What you have to do:
Once you reach the line containing "Task: Open the editor more actions menu" in the entries below, write out that line and each one after it down to the line containing "Given: Switch to the 插入 (Insert) tab", exactly and with nothing added.

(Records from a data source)
--------
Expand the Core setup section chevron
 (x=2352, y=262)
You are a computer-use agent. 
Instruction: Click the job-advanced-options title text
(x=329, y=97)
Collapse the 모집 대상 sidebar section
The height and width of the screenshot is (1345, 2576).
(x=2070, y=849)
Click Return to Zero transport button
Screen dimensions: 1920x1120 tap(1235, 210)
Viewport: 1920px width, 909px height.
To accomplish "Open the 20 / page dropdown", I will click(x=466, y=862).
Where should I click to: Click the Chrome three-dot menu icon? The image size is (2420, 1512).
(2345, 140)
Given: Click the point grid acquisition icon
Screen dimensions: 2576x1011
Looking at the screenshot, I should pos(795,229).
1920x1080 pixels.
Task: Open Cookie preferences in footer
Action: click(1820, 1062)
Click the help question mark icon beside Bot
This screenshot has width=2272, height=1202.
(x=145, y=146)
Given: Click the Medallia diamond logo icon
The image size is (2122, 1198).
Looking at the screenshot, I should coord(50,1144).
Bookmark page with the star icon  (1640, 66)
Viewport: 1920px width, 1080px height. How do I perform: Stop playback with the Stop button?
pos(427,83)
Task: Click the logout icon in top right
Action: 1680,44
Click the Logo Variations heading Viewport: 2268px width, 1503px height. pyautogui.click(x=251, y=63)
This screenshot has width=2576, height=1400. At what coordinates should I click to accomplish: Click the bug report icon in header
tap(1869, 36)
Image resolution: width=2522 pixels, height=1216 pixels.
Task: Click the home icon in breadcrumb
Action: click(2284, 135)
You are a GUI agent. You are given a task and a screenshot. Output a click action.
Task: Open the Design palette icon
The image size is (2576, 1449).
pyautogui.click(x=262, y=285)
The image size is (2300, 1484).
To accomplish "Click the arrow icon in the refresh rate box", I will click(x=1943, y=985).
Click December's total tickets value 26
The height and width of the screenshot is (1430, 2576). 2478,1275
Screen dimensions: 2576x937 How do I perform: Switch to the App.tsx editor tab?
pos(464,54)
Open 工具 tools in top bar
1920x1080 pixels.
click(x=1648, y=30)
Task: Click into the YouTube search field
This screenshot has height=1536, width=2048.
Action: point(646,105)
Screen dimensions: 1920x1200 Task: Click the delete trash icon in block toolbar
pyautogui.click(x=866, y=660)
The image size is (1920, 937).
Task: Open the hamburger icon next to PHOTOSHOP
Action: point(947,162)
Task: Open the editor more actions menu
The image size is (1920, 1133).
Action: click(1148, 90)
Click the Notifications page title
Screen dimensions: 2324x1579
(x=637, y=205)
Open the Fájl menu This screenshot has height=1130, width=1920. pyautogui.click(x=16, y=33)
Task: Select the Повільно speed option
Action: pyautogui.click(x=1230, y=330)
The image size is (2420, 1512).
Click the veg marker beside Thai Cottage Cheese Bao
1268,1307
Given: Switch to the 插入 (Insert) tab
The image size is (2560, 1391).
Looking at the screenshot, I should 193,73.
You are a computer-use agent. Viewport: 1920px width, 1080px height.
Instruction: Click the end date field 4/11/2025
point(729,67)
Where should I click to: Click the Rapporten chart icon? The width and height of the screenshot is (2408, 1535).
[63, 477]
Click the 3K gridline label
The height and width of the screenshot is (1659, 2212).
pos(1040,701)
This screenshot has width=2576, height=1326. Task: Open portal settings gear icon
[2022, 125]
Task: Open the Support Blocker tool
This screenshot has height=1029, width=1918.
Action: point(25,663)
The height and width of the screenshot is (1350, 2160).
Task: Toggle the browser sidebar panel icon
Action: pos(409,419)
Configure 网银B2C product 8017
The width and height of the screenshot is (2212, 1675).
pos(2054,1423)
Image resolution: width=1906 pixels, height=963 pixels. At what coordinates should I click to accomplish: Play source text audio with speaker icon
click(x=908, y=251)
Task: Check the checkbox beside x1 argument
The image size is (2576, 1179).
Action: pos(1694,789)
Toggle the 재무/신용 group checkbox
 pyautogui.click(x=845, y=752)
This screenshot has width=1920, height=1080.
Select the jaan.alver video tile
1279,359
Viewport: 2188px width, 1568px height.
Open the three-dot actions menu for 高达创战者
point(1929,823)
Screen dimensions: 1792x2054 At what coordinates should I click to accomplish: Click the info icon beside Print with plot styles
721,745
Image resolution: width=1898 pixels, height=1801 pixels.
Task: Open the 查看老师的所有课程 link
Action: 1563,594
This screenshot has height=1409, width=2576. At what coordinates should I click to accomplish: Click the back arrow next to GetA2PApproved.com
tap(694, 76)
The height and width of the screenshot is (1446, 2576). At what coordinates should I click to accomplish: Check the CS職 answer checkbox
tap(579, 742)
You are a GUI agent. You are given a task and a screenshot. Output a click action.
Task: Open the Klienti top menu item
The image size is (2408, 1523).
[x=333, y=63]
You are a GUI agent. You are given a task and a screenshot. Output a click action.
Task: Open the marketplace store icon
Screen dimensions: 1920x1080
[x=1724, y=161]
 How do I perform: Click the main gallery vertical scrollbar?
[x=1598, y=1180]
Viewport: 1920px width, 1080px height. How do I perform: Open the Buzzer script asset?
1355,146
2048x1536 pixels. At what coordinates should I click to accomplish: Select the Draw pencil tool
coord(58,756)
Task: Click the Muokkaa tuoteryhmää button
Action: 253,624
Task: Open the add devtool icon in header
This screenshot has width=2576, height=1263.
--------
Result:
Task: Open the editor more actions menu
The image size is (1920, 1133).
Action: click(1148, 90)
Click the Notifications page title
Screen dimensions: 2324x1579
(x=637, y=205)
Open the Fájl menu This screenshot has height=1130, width=1920. pyautogui.click(x=16, y=33)
Task: Select the Повільно speed option
Action: pyautogui.click(x=1230, y=330)
The image size is (2420, 1512).
Click the veg marker beside Thai Cottage Cheese Bao
1268,1307
Given: Switch to the 插入 (Insert) tab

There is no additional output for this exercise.